Previously I wrote an article explaining the underlying maths behind polynomial regression. In this post I will use Python libraries to regress a simple dataset to see polynomial regression in action. If you want to fully understand the internals I recommend you read my previous post.
Polynomial regression is a method of finding an nth degree polynomial function which is the closest approximation of our data points. Simply put, If my simple line doesn’t fit my data set, I will go on and try to find a quadratic, a cubic or a much higher degree function which might fit. How to find which degree to use is a decision which depends completely on the data at hand. A quick glance at a simple scatter plot can reveal a lot about the curvilinear relationship between the data points. Take a look at the below graphs of different degrees of polynomial, this is important because this is what we are trying to fit our data point into.
Lets try an example now. In any organization, as we go up the ladder our salary also grows with it, the catch is that the growth is not exactly linear. A CEOs salary is many times higher compared to an entry level engineer or even a mid level manager, so a simple linear regression won’t help us predict the salary of a CEO if we know the salaries of few people above us in the hierarchy.

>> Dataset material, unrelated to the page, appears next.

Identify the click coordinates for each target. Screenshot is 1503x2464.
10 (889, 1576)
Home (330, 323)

I found a simple Salary dataset as shown below for my analysis which I will run through different degrees of polynomial regression:
Python Code:
import matplotlib.pyplot as plt
import numpy as np
from sklearn.linear_model import Ridge
from sklearn.preprocessing import PolynomialFeatures
from sklearn.pipeline import make_pipeline
y_train = [[45000],[50000],[60000],[80000],[110000],[150000],[200000],[300000],[500000],[1000000]]

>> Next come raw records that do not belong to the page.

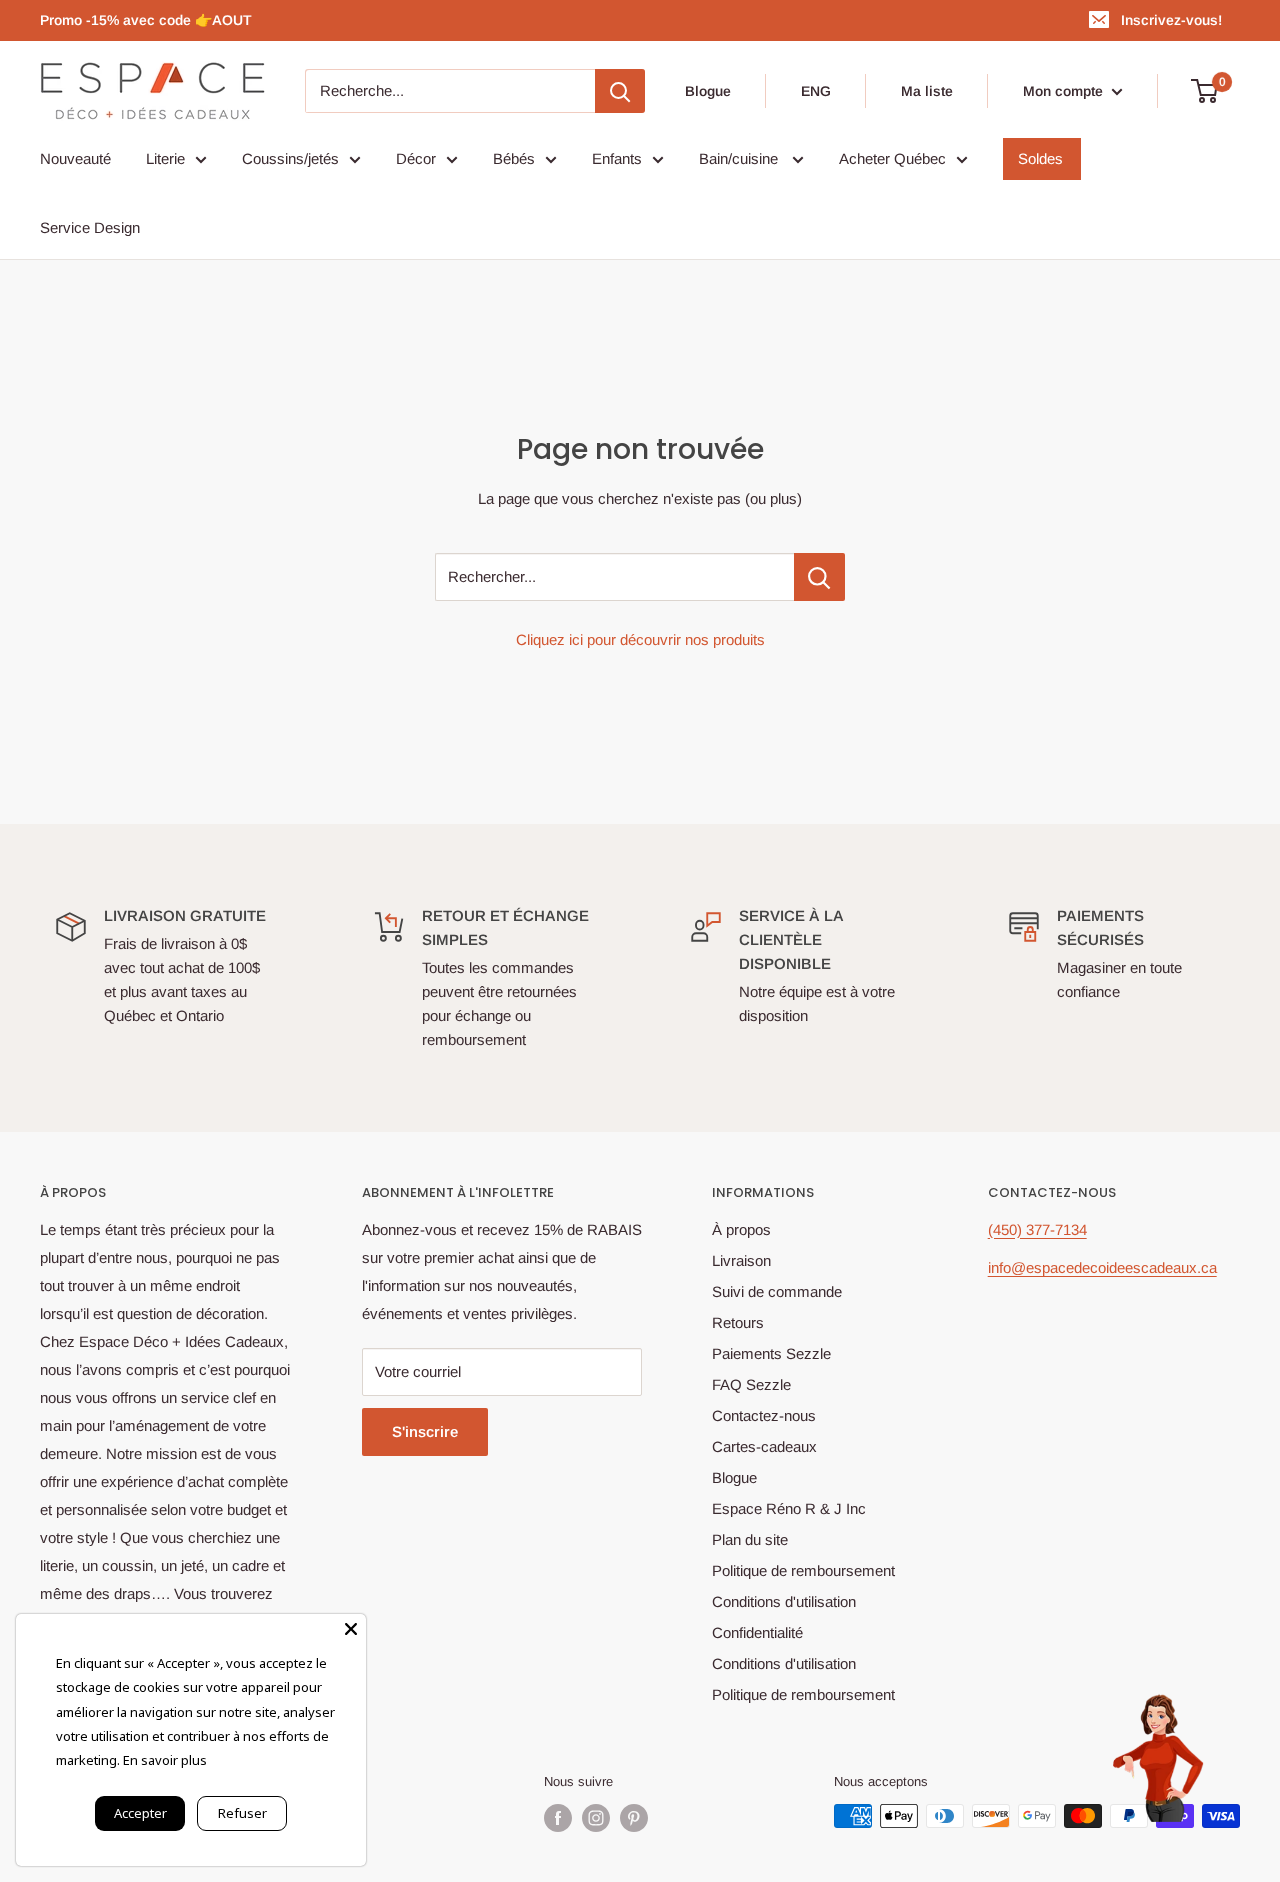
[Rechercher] (620, 91)
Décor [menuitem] (416, 158)
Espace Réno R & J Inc (789, 1508)
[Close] (351, 1629)
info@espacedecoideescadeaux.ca (1102, 1267)
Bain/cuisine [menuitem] (740, 158)
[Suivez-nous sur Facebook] (558, 1818)
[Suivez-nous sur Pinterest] (634, 1818)
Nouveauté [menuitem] (75, 158)
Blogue (708, 91)
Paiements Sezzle (771, 1353)
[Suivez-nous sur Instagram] (596, 1818)
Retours (738, 1322)
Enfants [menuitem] (617, 158)
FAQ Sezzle (751, 1384)
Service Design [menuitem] (90, 227)
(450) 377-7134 (1037, 1229)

x_plot = np.linspace(0,len(y_train), len(y_train))#returns evenly spaced numbers array between start=0, stop=28, number needed=26
plt.scatter(x_plot, y_train, color='navy', s=30, marker='o', label="training points")
colors = ['teal', 'yellowgreen', 'gold', 'red','green','violet','grey']
x_plot = x_plot.reshape(-1,1)
for count, degree in enumerate([1, 2, 3]):
model = make_pipeline(PolynomialFeatures(degree), Ridge())
model.fit(x_plot, y_train)
y_plot = model.predict(x_plot)
plt.plot(x_plot, y_plot, color=colors[count], linewidth=2,
label="degree %d" % degree)
plt.legend(loc='lower right')
plt.show()
The above code gives a graph which shows our regression lines for each degrees compared with each other.
Though my 3rd-degree polynomial is a much better fit for my dataset, I know that a quadratic function (degree 2) is the most logical choice because at no point will the salary start coming down as we level up, which is a case with a polynomial of degree 3 or more.